Securing Disputed Assessments  
The Department has failed again to deny a taxpayer access to the courts on the theory that it did not satisfy the security requirements of Florida Statutes § 72.011(3). In Pagenet, Inc. v. Dept. of Revenue, 30 Fla. L. Weekly D507 (Fla. 1st DCA 2005), the appellate court reversed the trial court’s ruling that the taxpayer had failed to satisfy jurisdictional requirements for challenging a sales tax assessment. That statute requires that in any action filed in circuit court contesting an assessment, the taxpayer pay uncontested amounts and do one of the following: a) tender the amount of the contested assessment into the court registry, b) secure a written waiver from the Department, c) “file with the complaint a cash bond or a surety bond . . . or by any other security arrangement as may be approved by the court, and conditioned upon payment in full of the judgment . . . .” The taxpayer made no tender, filed no bond, and secured no waiver, but did file with the complaint asking the court to approve an alternative security arrangement.
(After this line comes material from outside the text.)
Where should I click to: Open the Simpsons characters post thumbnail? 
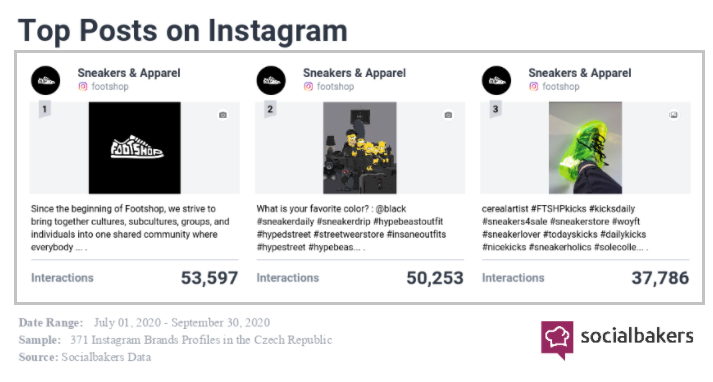click(360, 148)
The trial court held that it had no such original authority, but could only review and approve or disapprove an alternative security arrangement first negotiated by the taxpayer and the Department. The appellate court held that the jurisdictional requirements were satisfied by the taxpayer’s filing of the subject motion, saying that the plain language of the statute allowed the court to approve an alternative security arrangement without the Department’s concurrence. The Department has made the same or similar objections in several other cases through the years and continued failed to persuade the courts that they lacked jurisdiction or the authority to decide what measures would adequately secure payment of any eventual judgment in the State’s favor.